▶ _Aim A_
Please shorten the paragraph in the court's reasons that begins "Reidy McKenzie is a builder" into a short bulleted list that keeps its main facts.

▶ _Page text_
REASONS OF THE COURT

(Given by Simon France J)

Introduction

[1] The Minister of Education (the Minister) has initiated liquidation proceedings in relation to the respondent company. In support of her application, the Minister wishes to rely on financial accounts of the respondent which, it is agreed, disclose balance sheet insolvency for the periods to which they relate. The Minister acquired the financial accounts in the course of settlement negotiations with Reidy McKenzie Ltd (Reidy McKenzie) in relation to separate proceedings.
[2] Reidy McKenzie contended, and Faire J agreed, that the circumstances were such as to attract settlement negotiation privilege under s 57 of the Evidence Act 2006.[1] That aspect of the decision is not appealed.
[3] But the Minister contended, unsuccessfully, that privilege had been waived, or that the privilege did not extend to liquidation proceedings. The latter contention sought to apply, by analogy, a common law exception to the privilege that has been recognised as applying to acts of bankruptcy.[2] It is these two aspects of Faire J’s decision that are in issue on the appeal.

Waiver

Background facts

[4] Reidy McKenzie is a builder which has constructed schools for the Minister. The Minister contends the work on some schools was deficient and has instituted proceedings in relation to three (the schools proceedings). Reidy McKenzie, as well as denying fault, has suggested to the Minister that it would be financially pointless to obtain a substantial judgment against it.
[5] The Minister agreed to assess this latter contention and in order to facilitate that assessment, Reidy McKenzie provided the Minister with its financial statements. The process of analysing these accounts, including obtaining independent advice, took time. Meanwhile the litigation was underway and timetable obligations were falling due.
[6] The parties to the schools proceedings filed the usual timetabling memoranda as well as a sequence of memoranda designed to keep the Court informed about discussions the parties were having. As a consequence of these memoranda, an allocated trial date was vacated and the timetable was indefinitely suspended. It is the memoranda filed by Reidy McKenzie for these various purposes that are said to constitute waiver of the privilege.
[7] The first relevant memorandum concerned a proposed meeting of experts. Reidy McKenzie explained it was not appointing an expert even though it intended to defend the proceeding. Two paragraphs are of relevance:
  1. It considers it has a good defence in respect of the claims, but has had, and continues to have, without prejudice negotiations with the Ministry with a view to reaching a settlement. Last week it made its most recent annual accounts available to the Ministry in order to provide evidence to the Ministry as to its current financial position.

...

▶ _Extracted records_
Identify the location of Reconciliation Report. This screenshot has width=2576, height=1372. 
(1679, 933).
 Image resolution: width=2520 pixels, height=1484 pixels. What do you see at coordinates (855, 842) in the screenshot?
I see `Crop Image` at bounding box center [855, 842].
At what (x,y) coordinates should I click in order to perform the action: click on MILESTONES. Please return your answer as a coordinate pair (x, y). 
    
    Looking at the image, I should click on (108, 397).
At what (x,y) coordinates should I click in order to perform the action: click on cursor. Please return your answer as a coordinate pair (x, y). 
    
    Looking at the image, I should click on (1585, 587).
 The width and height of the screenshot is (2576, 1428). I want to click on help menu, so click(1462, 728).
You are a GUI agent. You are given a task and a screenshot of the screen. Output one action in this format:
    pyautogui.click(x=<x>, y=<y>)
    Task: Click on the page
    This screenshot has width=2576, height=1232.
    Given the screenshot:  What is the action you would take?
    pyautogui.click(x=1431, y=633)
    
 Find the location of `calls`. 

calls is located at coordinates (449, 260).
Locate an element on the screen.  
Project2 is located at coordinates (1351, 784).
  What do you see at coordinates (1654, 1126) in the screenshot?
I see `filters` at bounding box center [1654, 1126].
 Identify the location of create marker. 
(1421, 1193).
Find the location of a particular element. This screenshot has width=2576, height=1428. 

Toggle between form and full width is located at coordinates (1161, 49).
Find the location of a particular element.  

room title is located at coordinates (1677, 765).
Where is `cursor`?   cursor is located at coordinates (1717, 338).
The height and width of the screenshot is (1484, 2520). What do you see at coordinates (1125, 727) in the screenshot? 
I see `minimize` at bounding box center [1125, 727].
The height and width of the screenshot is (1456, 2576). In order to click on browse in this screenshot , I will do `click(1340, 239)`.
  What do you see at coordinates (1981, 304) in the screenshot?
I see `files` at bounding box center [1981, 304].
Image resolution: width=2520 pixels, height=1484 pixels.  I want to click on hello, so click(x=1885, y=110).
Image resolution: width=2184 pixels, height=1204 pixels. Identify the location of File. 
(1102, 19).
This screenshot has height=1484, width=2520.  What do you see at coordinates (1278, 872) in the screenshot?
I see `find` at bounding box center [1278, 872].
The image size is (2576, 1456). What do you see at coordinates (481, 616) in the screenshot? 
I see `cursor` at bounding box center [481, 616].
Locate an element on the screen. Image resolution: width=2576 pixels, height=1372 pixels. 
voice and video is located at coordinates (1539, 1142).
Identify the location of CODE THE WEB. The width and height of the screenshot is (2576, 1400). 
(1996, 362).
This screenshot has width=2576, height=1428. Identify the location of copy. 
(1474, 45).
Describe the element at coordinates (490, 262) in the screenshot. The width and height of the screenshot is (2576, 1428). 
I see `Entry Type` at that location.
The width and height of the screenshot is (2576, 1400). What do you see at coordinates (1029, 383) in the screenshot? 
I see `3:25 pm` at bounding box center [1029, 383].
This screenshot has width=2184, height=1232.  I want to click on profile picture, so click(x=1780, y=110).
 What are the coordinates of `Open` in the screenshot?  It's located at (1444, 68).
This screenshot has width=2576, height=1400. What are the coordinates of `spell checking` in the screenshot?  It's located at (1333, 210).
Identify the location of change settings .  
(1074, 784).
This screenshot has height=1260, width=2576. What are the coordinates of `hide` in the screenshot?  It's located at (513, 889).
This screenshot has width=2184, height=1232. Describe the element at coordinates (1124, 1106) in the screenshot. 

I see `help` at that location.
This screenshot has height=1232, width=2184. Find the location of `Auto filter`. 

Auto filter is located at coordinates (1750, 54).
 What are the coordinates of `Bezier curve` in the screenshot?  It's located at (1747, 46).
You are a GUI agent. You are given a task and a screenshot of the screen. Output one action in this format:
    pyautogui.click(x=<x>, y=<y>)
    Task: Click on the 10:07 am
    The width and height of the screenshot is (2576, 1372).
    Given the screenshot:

▶ _Aim B_
In the records, swap "screenshot" for "capture" in the part that opens with the line containing "Identify the location of CODE" and closes with the line containing "center [1029, 383].". Return only those lines, otherwise unchanged.

▶ _Exercise solution A_
- Reidy McKenzie is a builder that has built schools for the Minister.
- The Minister says the work on some schools was deficient and has brought proceedings over three of them (the schools proceedings).
- Reidy McKenzie denies fault and has also suggested to the Minister that getting a large judgment against it would be financially pointless.

▶ _Exercise solution B_
Identify the location of CODE THE WEB. The width and height of the capture is (2576, 1400). 
(1996, 362).
This capture has width=2576, height=1428. Identify the location of copy. 
(1474, 45).
Describe the element at coordinates (490, 262) in the capture. The width and height of the capture is (2576, 1428). 
I see `Entry Type` at that location.
The width and height of the capture is (2576, 1400). What do you see at coordinates (1029, 383) in the capture? 
I see `3:25 pm` at bounding box center [1029, 383].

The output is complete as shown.